While Strachey refused to revere his subjects, Symons refused to keep a respectful distance from his (there has always been a six-feet rule where biographers are concerned). The closer Symons comes to Corvo’s strange personality, the more the two men blend into one. By the end of the book it is impossible to distinguish the hunter from his quarry; Symons’s ‘quest’, we realize, has been for himself.
What The Quest for Corvo makes plain is that the best biographies depend on an identification of sorts between author and subject. The reason why Boswell’s Life of Samuel Johnson (1791) is such an electrifying read is not because Boswell knew Johnson personally and could quote him verbatim, or because Johnson was ‘incapable of an ignoble or unworthy action’, but because the insecure and priapic Boswell projected an idealised image of himself onto the portrait he drew of his bearlike, fragile friend. The current pandemic offers the perfect opportunity for tackling Boswell’s Life of Johnson; but those who shy away from fat volumes (the Penguin edition has 1,327 pages) should read instead Adam Sisman’s Boswell’s Presumptuous Task. How, Sisman asks in his superb account of Boswell’s 17 years of writing and research, could such an idiot have produced the most celebrated biography in the English language?
Dr Johnson also wrote a biography of a famous friend, which also became a landmark in the genre. His Account of the Life of Mr Richard Savage, published anonymously in 1744 and still available, is a defense of the notorious poet and murderer who claimed to be the illegitimate son of Earl Rivers and duly terrorized Lady Macclesfield, the woman he insisted was his mother.

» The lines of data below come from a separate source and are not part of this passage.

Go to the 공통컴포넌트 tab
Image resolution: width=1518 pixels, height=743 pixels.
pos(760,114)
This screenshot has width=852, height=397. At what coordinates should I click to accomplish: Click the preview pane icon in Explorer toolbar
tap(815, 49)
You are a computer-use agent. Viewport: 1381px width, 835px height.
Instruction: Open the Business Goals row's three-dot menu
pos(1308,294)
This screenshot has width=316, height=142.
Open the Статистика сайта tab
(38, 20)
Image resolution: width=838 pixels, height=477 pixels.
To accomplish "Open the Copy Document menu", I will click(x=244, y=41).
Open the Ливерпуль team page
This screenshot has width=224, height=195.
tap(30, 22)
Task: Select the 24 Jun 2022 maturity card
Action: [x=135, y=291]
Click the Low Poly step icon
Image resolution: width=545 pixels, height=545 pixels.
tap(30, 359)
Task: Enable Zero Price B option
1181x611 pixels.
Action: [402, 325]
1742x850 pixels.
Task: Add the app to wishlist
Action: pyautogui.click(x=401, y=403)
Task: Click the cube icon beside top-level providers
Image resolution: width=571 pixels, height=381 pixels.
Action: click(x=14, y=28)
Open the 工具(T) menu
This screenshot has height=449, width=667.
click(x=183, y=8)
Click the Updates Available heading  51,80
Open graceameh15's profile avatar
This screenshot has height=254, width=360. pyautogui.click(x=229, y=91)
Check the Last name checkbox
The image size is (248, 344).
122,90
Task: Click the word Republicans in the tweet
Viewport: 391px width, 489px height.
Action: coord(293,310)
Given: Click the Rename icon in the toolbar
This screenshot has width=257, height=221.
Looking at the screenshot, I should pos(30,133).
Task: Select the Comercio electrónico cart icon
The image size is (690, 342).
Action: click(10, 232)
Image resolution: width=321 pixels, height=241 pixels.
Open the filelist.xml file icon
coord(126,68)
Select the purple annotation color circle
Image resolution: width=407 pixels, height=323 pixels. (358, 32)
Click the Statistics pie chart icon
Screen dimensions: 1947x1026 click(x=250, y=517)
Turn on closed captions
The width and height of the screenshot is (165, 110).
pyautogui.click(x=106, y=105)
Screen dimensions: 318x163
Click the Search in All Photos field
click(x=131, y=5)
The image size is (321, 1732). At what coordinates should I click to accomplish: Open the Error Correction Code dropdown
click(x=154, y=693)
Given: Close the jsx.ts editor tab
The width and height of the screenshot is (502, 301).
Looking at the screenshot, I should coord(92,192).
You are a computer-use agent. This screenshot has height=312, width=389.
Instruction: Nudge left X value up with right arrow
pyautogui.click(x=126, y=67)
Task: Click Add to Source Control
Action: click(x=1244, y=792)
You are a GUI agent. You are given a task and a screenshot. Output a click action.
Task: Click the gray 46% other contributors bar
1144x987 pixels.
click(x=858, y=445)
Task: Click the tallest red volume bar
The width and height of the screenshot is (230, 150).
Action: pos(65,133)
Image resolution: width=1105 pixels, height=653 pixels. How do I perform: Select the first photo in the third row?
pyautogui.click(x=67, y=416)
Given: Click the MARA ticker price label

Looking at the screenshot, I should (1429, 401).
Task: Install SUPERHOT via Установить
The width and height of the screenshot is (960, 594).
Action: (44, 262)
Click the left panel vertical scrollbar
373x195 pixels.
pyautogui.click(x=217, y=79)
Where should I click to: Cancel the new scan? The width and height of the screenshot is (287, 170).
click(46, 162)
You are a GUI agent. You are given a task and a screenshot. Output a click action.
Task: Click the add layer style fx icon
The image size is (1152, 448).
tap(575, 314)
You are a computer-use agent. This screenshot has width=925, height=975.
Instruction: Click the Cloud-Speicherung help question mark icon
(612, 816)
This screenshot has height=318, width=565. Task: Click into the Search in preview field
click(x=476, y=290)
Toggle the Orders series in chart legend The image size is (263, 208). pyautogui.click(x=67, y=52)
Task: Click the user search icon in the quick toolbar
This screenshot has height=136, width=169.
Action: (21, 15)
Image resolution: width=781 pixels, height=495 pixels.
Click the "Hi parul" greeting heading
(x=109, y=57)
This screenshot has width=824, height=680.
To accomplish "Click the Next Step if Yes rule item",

Johnson turned the dangerous, dissipated Savage into the prototype of the Romantic outcast, a man more sinned against than sinning. In Dr Johnson and Mr Savage, his spellbinding exploration of the mysterious friendship between the two men, Richard Holmes expands even further the boundaries of biography, turning it into something dreamlike and spectral. The friendship between the young Dr Johnson and the middle-aged Mr Savage was formed, Johnson wrote, when they wandered the London streets at night sharing the stories of their lives; but there is no record of them ever being seen together. They were in this sense, as Holmes’s title suggests, Dr Jekyll and Mr Hyde. The biographer and his subject are two versions of the same person. Now there’s an idea to increase your heart rate.